John E.F. Jef Corson P'04
John E.F. “Jef” Corson P’04
Jack Hopey
Homepage News Adding to a Legacy: Ursinus to Honor Jef Corson P’04, H’12 with Bear2Bear Impact Award

Adding to a Legacy: Ursinus to Honor Jef Corson P’04, H’12 with Bear2Bear Impact Award

John E.F. “Jef” Corson, a longtime Ursinus College trustee, philanthropist, and past interim president, will be presented with the 2024 Bear2Bear Impact Award for Leadership and Service on May 9.

Jef Corson P’04, H’12 spent more than four transformative decades on the Ursinus College Board of Trustees, but looking back, his Collegeville journey started with a little humility and a very big question: “Am I the right person to make a difference?”

Resoundingly, the answer was, “Yes,” and this spring, the college will bestow one of its highest honors upon Corson: the Bear2Bear Impact Award for Leadership and Service. The award recognizes distinguished individuals or organizations who have had an extraordinary impact on their local, national, or global communities through leadership and service and have been unparalleled supporters of Ursinus and its mission.

“Ursinus College is a better place today thanks to the leadership of Jef Corson, who throughout his career has been driven by ensuring the success of every student,” President Robyn Hannigan said. “He has long embodied and championed Ursinus’s spirit and values, and I’m thrilled that the college will honor his contributions not only to Ursinus, but the community at large, with the Bear2Bear Impact Award.”

Corson was approached in 1983 by Ursinus College President Richard P. Richter with a proposition: Would he follow in the footsteps of his father, Philip Corson, namesake of the college’s administrative building, and join the Ursinus Board of Trustees? The younger Corson was 43 at the time, and relatively early in a business career which, at that point, included an executive vice president role at G. and W.H. Corson, Inc., and serving as principal at the firm Abbott and Cobb, a large producer of vegetable seeds in North America.

Corson said he thought he was too young and didn’t have enough influence to have an impact on behalf of the college. Everyone else on the board was older and more connected. But Richter’s response was, “That’s why we need you.”

The rest, as they say, is history. Throughout his tenure, Corson served as the Ursinus board’s secretary, treasurer, vice chair, and chair, and was even tapped as the college’s interim president in 2010.

As Richter had hoped, Corson helped move the board forward and change with the times. Trustee membership began to include more diverse backgrounds and perspectives, and Corson was instrumental in establishing several new campus buildings. Through the Corson Foundation, Jef committed $1 million toward the Innovation and Discovery Center, a state-of-the-art hub for science and technology that continues to shape today’s Ursinus experience and develop future innovators.

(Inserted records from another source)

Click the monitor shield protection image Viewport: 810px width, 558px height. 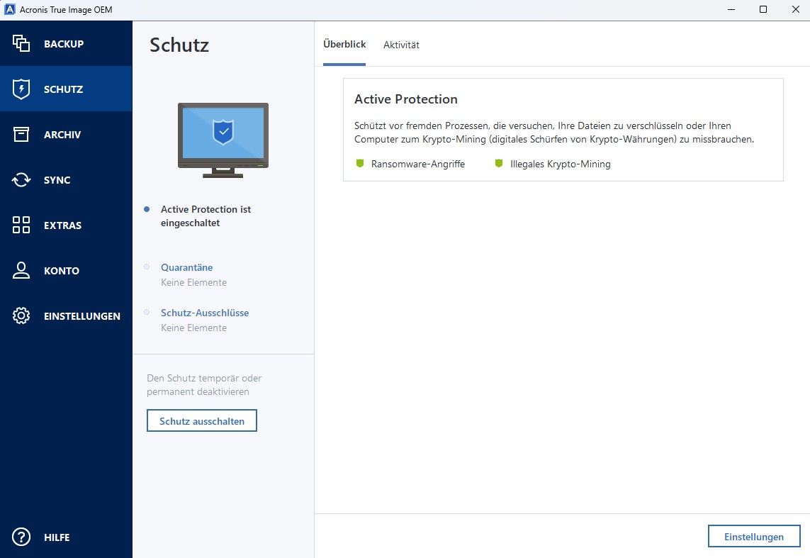click(223, 140)
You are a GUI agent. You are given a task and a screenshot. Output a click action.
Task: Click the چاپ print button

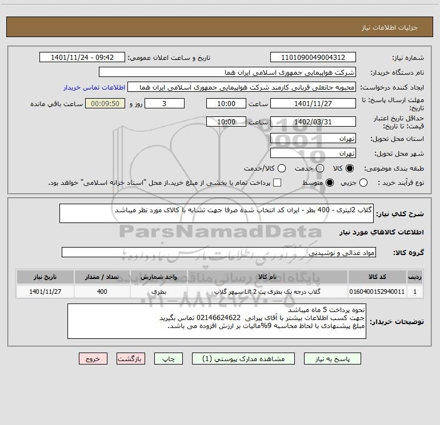click(169, 359)
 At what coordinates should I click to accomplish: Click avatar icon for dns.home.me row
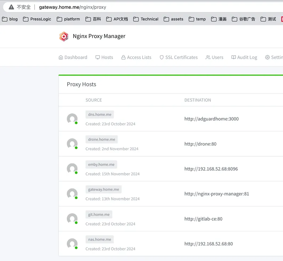click(x=72, y=119)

Although he did not attend Ursinus as an undergraduate student, Corson received an honorary degree from the college in 2012. He is currently the president of both the Corson Investment Company and the Corson Foundation. He has also held volunteer leadership roles with the Children’s Hospital of Philadelphia (CHOP) (board member), the Montgomery Hospital (board chair), the Einstein Healthcare Network (board member), and the Einstein Medical Center Montgomery (EMCM) (board vice-chair), as a well as several other community organizations.

“[Jef Corson] once said, ‘There’s nothing more important than developing the next generation of people. Supporting young people gets the biggest bang for your buck,’” said Jef’s son and current Ursinus trustee, Flynn Corson ’04. “This perspective is central to his love of Ursinus. But his decades of leadership there has extended that love well beyond the student community.”

“Ursinus is his favorite place, and he has committed a significant portion of his life to thinking about the experience of its students, faculty, staff, administration, and board,” Flynn continued. “Because he knows that not only is the strength of the community such a unique differentiator in the landscape of higher ed, but it … determines the success of its students.”

The award will be presented at the sixth annual Bear2Bear Benefit & Bash on Thursday. May 9, at the RiverCrest Golf Club and Preserve. All proceeds from the event support the Bear2Bear Student Emergency Fund, which assists students facing temporary financial hardship because of an emergency or crisis, providing special grants for students who have exhausted all other sources of funding.

Previous winners of the Bear2Bear Impact Award were Joan and Will ’61 Abele, Joseph DeSimone ’86, Nancy Opalack ’71, Michael T. Piotrowicz ’78, and Donald E. ’55 and Joan B. ’57 Parlee.